(DATA RECORDS begins)

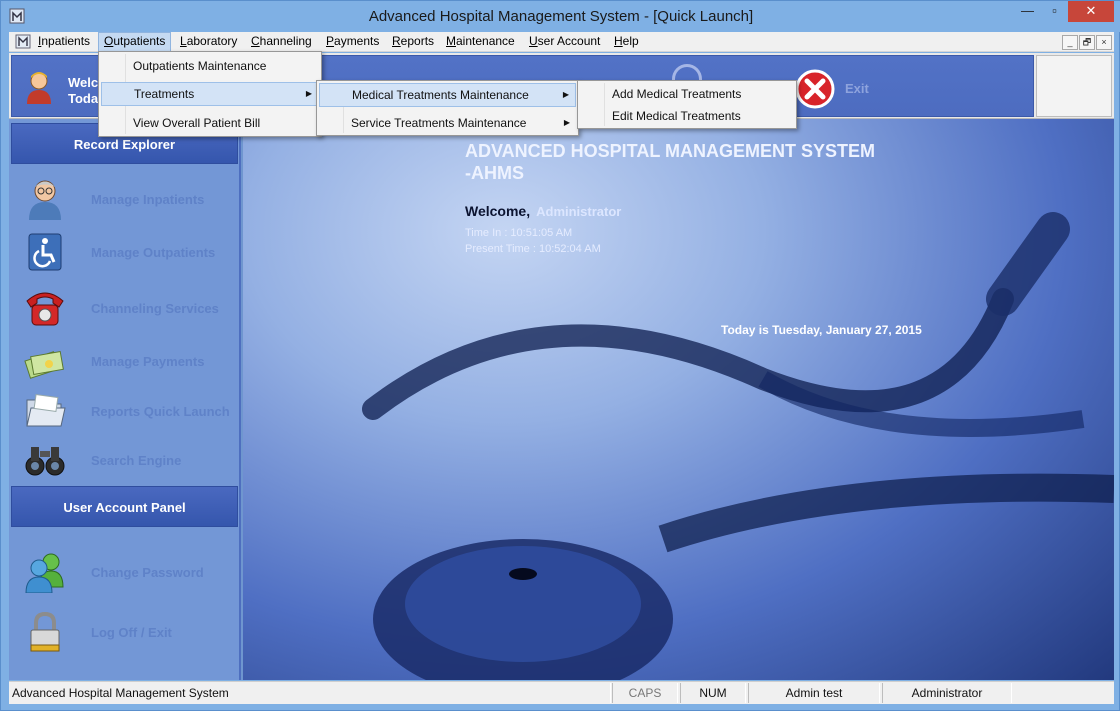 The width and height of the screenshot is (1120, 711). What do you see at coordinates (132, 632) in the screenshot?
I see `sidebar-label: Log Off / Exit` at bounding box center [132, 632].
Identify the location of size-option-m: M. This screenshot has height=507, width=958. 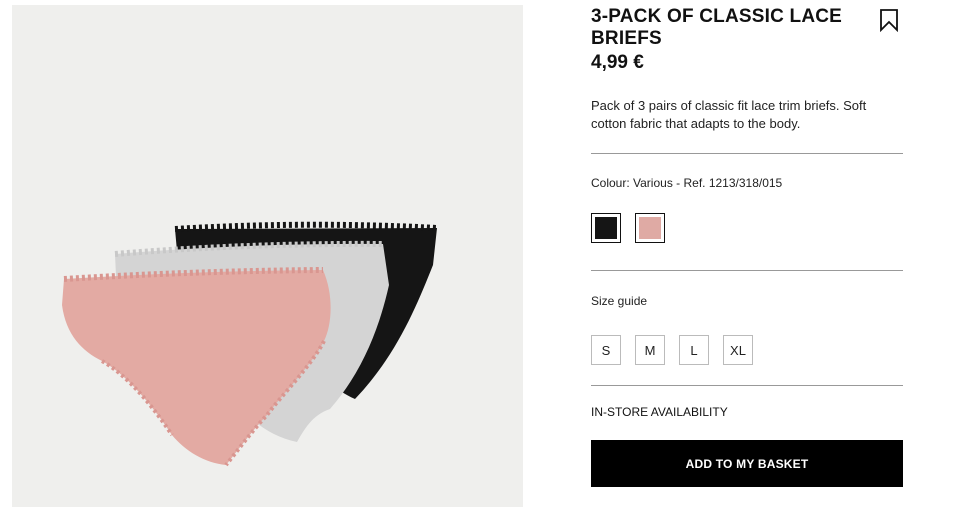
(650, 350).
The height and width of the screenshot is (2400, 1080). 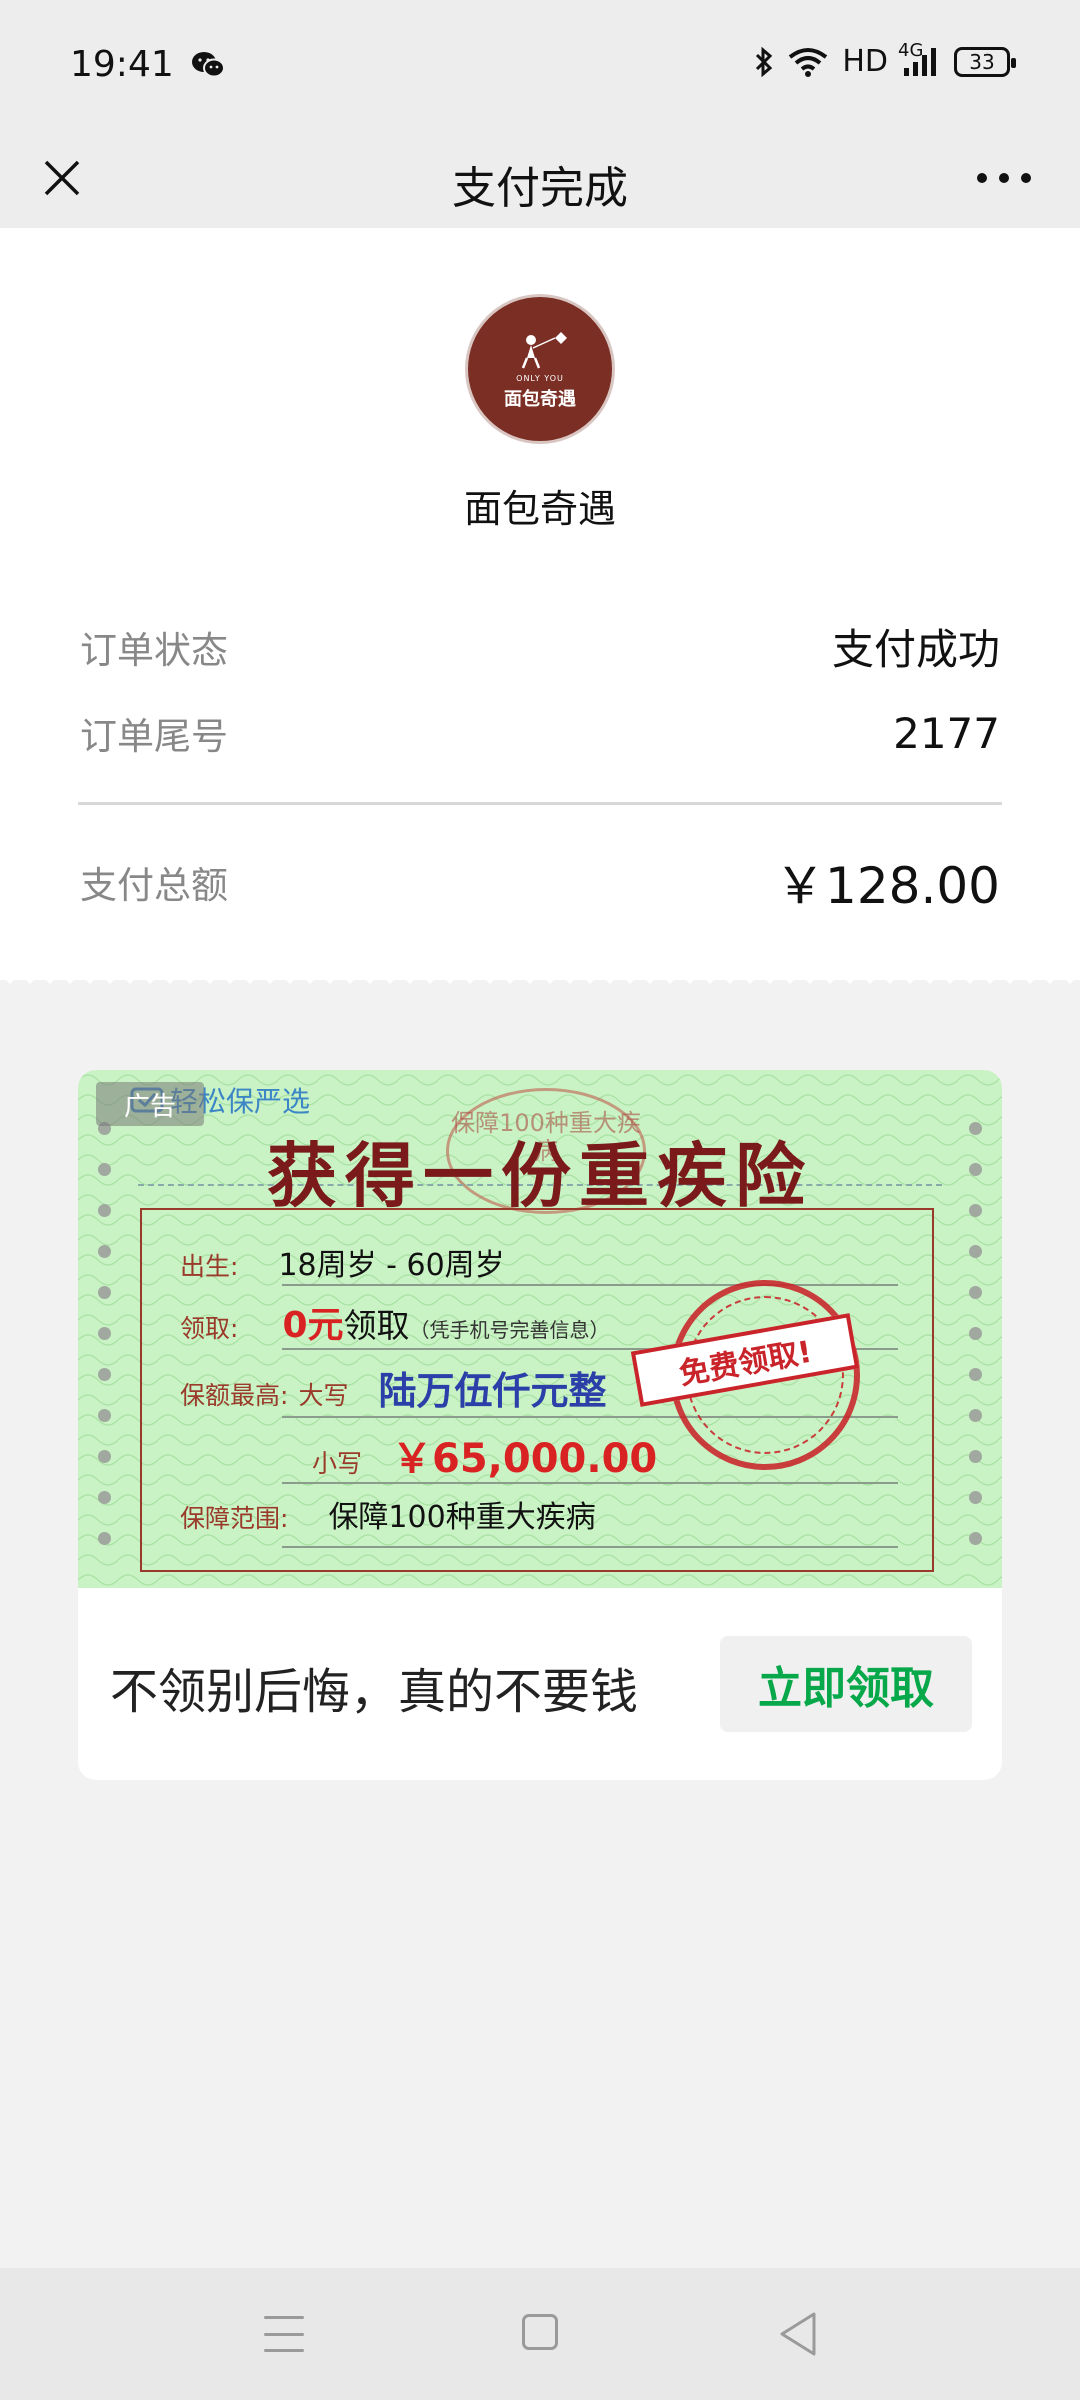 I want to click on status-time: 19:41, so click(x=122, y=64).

(DATA RECORDS ends)

WHAT IS EXPECTED: Render the records as a numbered list, from their first line up to and including the line that contains "(650, 350).". Leave out blank lines and the pictures.

REPLY:
1.  The width and height of the screenshot is (1120, 711). What do you see at coordinates (132, 632) in the screenshot?
2. I see `sidebar-label: Log Off / Exit` at bounding box center [132, 632].
3. Identify the location of size-option-m: M. This screenshot has height=507, width=958. 
4. (650, 350).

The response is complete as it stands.